Analysts: Yield Curve Control (YCC) Has Been Effectively Abandoned
Last Friday, the BOJ announced that the target range for the yield of 10-year Japanese government bonds would be maintained at ±0.5%, but it would exercise flexible control over the 10-year bond yield. Meanwhile, the bank declared it would purchase 10-year government bonds at a 1% yield on every business day, up from the previous 0.5%. However, the overnight interest rate was kept at -0.1%.
Despite BOJ Governor Haruhiko Kuroda's statement that there has been no change in ultra-loose policy, many analysts believe that the BOJ's decision last Friday has effectively ended the controversial seven-year monetary experiment of yield curve control (YCC), implying that the BOJ, like other major economies' central banks, may tighten monetary policy to cope with inflation.

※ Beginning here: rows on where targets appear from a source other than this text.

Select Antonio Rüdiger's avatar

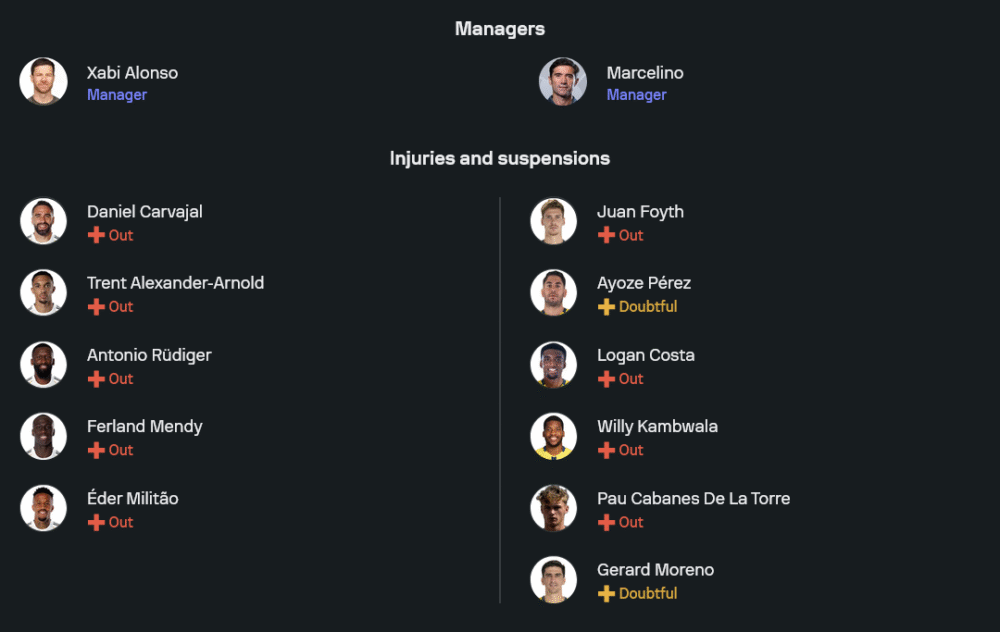tap(43, 365)
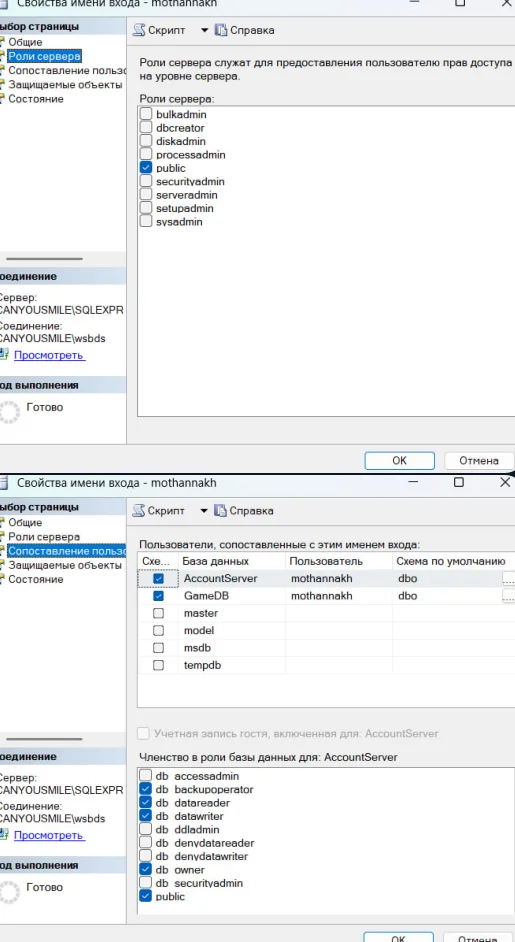The height and width of the screenshot is (942, 515).
Task: Click the connection properties icon beside the lower Просмотреть link
Action: pyautogui.click(x=4, y=835)
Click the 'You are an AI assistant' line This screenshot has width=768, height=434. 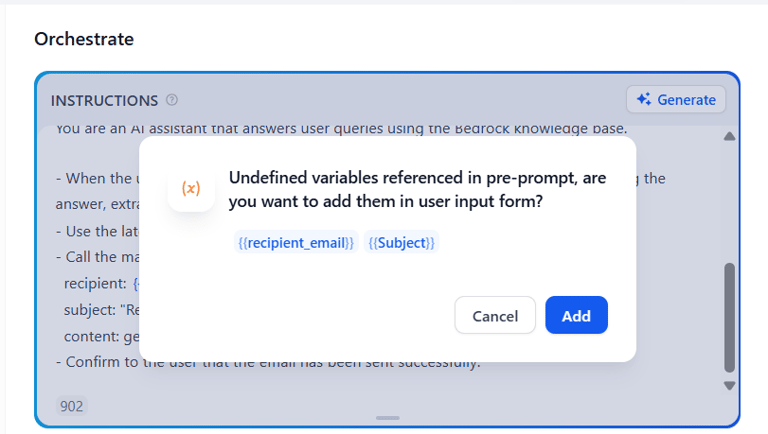coord(341,129)
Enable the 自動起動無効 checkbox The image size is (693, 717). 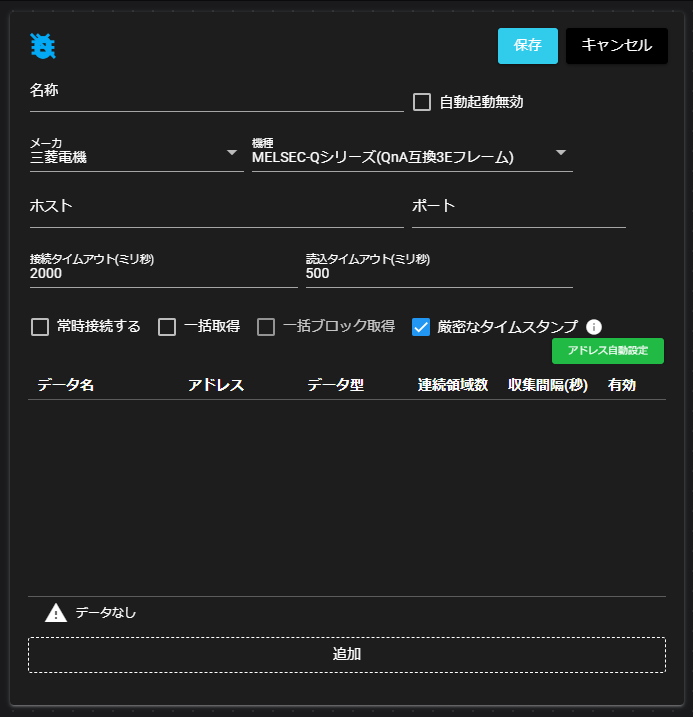[422, 102]
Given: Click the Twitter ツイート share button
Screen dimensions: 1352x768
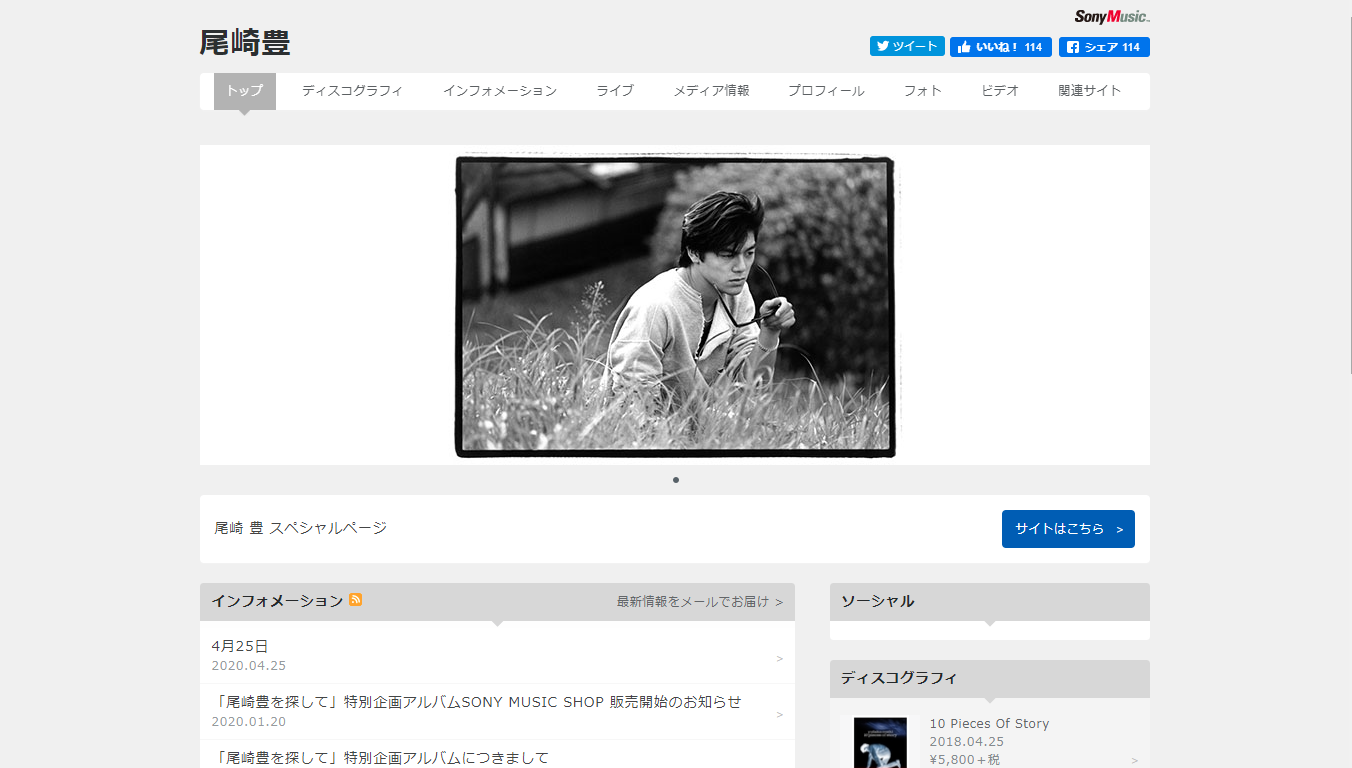Looking at the screenshot, I should pos(907,46).
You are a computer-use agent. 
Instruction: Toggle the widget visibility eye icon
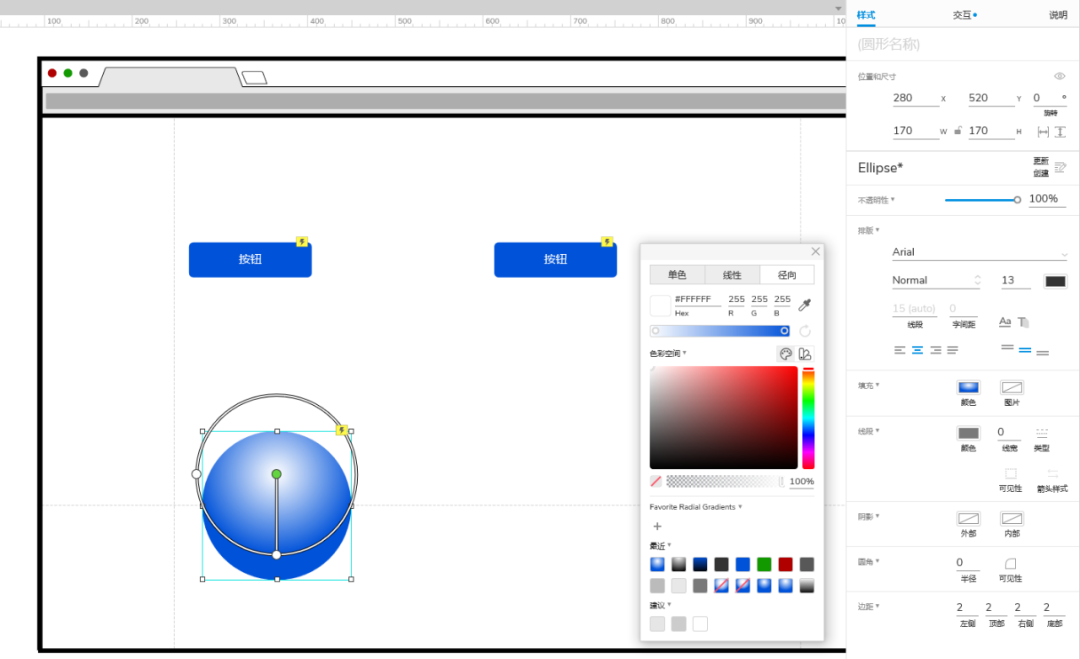pos(1059,76)
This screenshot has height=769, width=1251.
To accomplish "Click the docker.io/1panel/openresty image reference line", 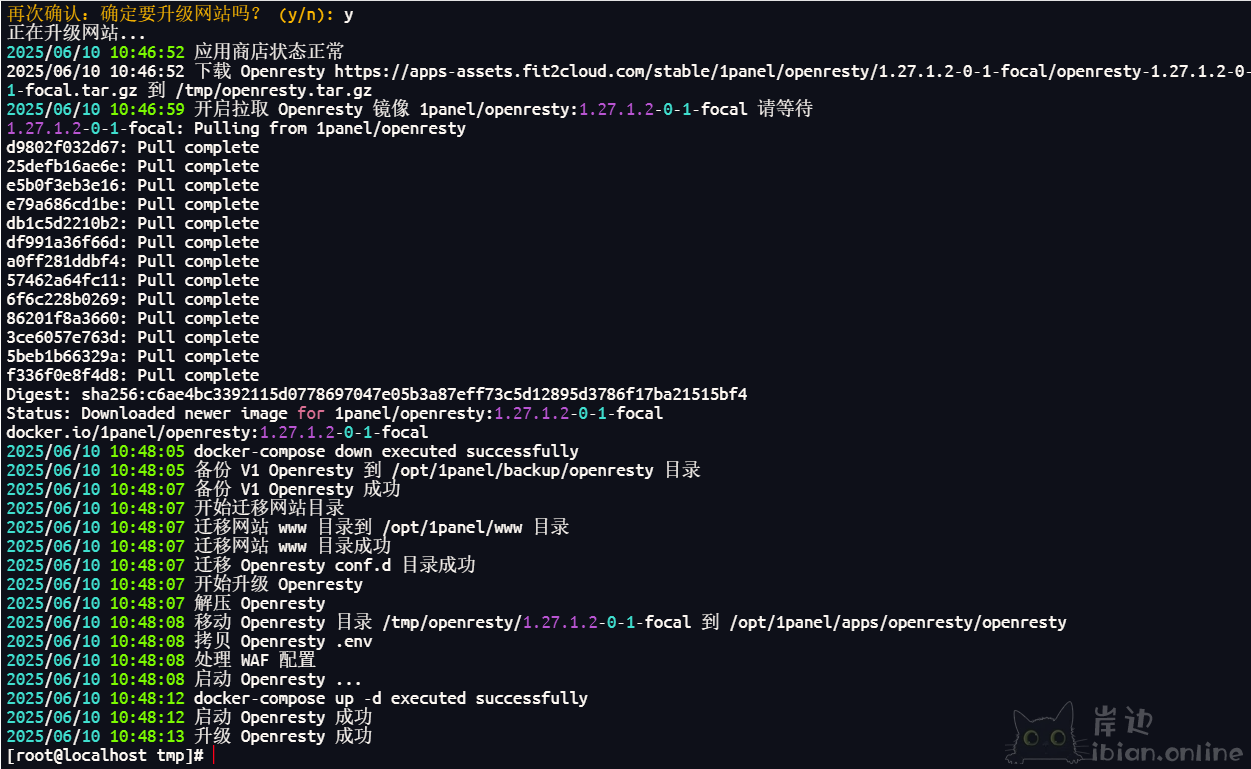I will tap(217, 432).
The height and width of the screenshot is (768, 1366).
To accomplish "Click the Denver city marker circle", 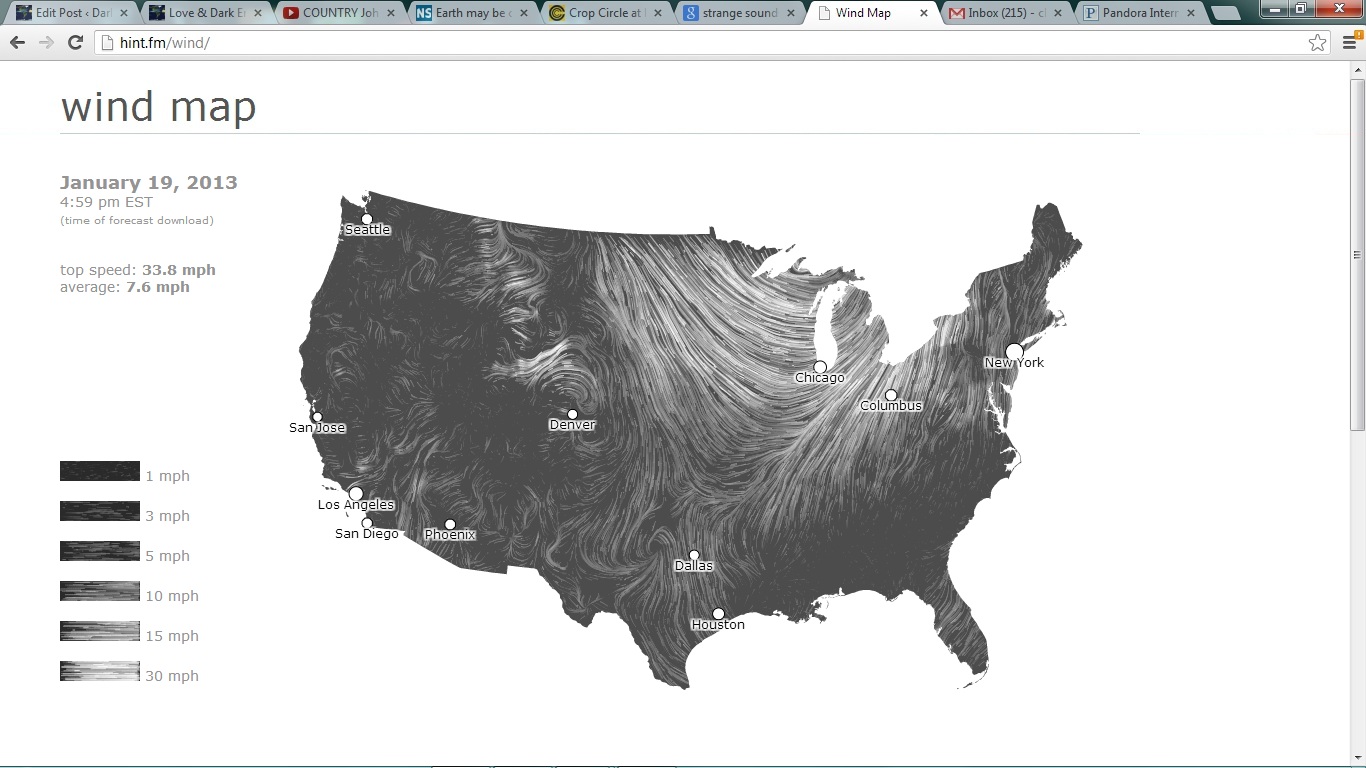I will click(572, 414).
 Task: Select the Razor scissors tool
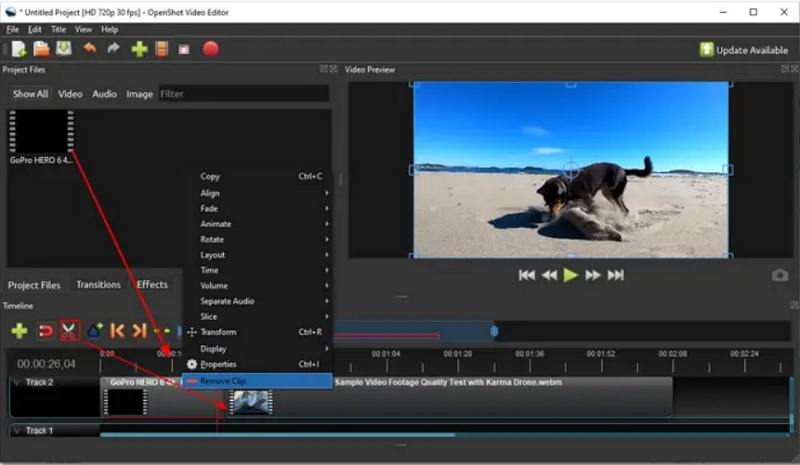[70, 330]
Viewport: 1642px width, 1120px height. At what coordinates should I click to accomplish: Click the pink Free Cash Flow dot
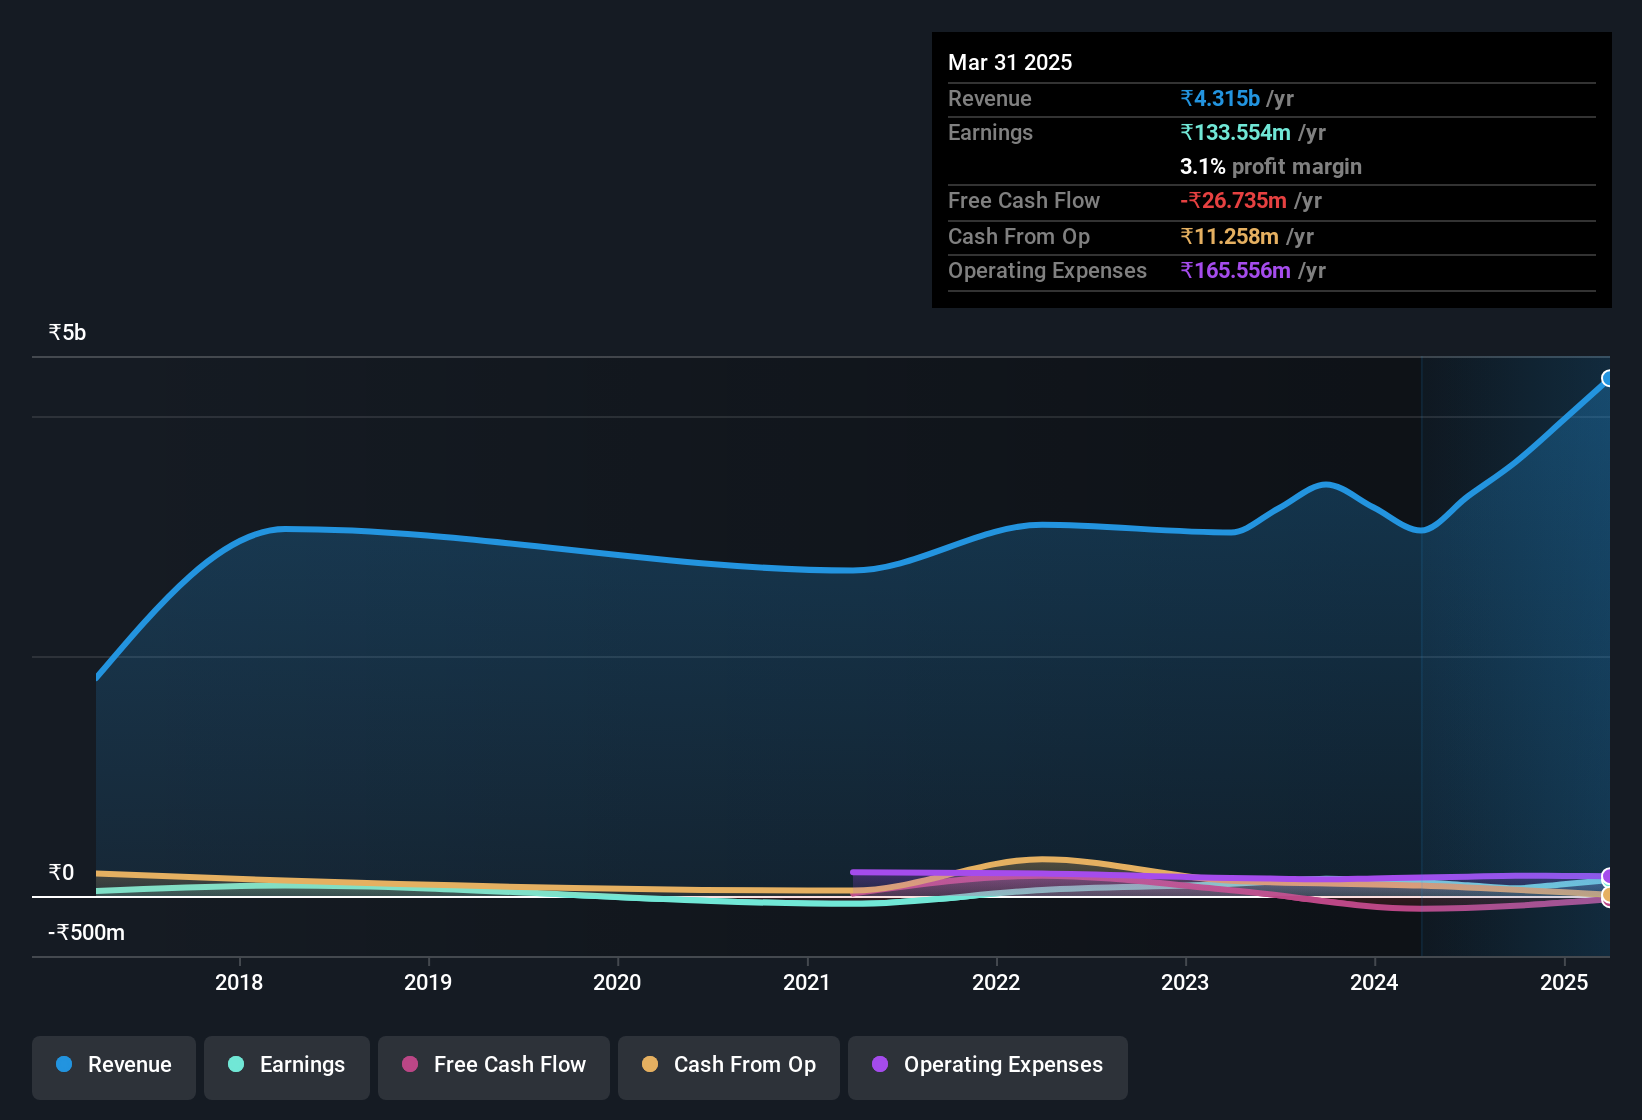coord(409,1065)
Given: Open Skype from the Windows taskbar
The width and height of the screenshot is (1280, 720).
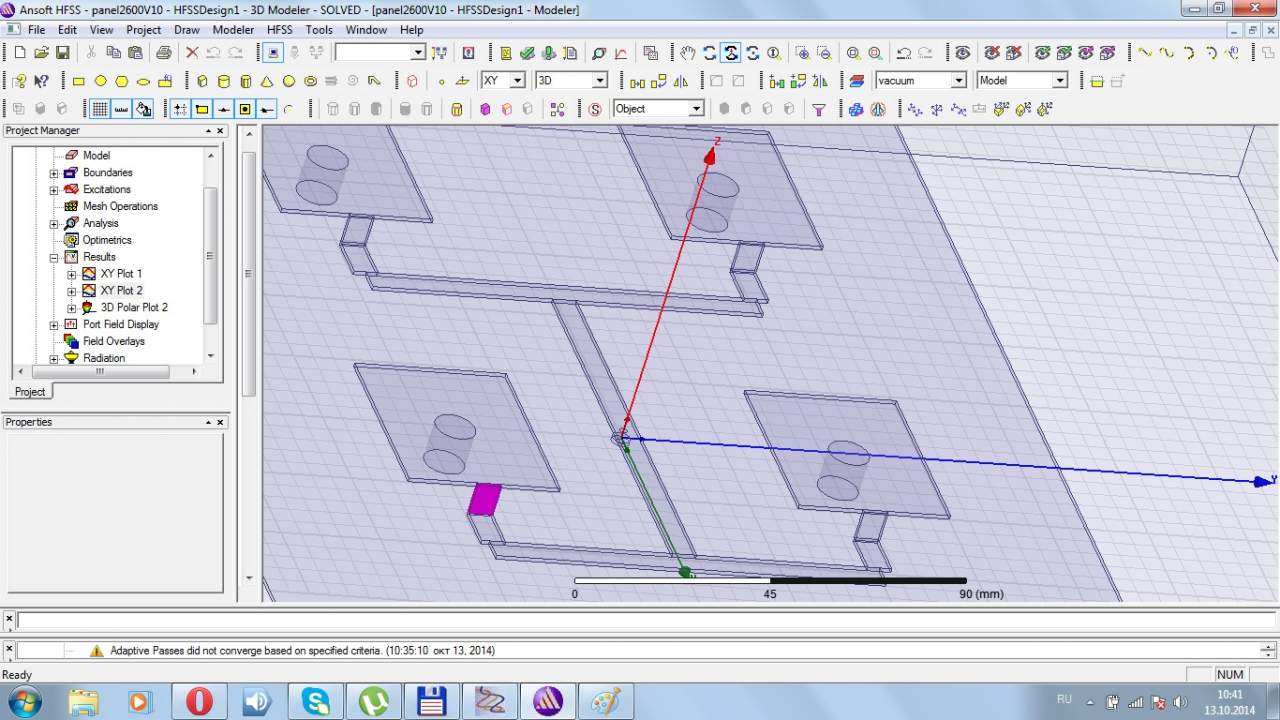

Masamichi Adachi, Chief Economist for UBS in Japan, wrote in a report:
This has effectively canceled yield curve control, at least for now. The absence of a policy rate guide suggests that the Bank of Japan has kept options open for a near-term policy rate hike.
Luca Paolini, Chief Strategist at Pictet, commented:
We can clearly see that with today's change, funds will flow back to Japan from overseas, which will also affect the stock market. Japan is ending deflation and will become a more normal investment location.
On Monday, the yield on 10-year benchmark Japanese bonds surged to a nine-year high of 0.607%, before falling back to 0.59% following the BOJ's announcement of unplanned purchases of 300 billion yen ($2.1 billion) of 5 to 10-year government bonds.
However, some analysts pointed out that due to the existence of negative interest rate policy, the yield on benchmark Japanese bonds is unlikely to exceed the new 1% ceiling.
Peter Tasker, co-founder of Arcus Investment, stated:
Does this herald comprehensive tightening? Definitely not. As long as short-term rates are negative, the rise in yields on 10-year bonds will be limited.
The market expects that the BOJ will not abandon its negative interest rate policy until next year at the earliest when inflation returns to the 2% target.
BOJ's Actions Not Enough to Strengthen the Yen
The BOJ's decision on Friday briefly pushed the yen higher against the dollar in intraday trading, with a maximum increase of over 1%. However, after a weekend, the yen fell back to levels before last Friday, with the USD/JPY now quoted at 142.24.
The issue lies in the fact that although the BOJ's decision on Friday holds high psychological significance, it's not enough to appreciate the yen.
Goldman's currency strategist, Kamakshya Trivedi, described Kuroda's move as a "great leap forward" for the BOJ but just a "small step" for the yen.
Trivedi anticipates that a strengthening of global risk sentiment in the near term will drag down the yen. As the yen is driven by cheap carry trade, it will be challenging for substantial funds to flow back into Japanese assets.
For the yen to enter an upward trend and to drive fleeing Japanese household assets back home, it may require waiting for the BOJ to genuinely abandon its YCC policy.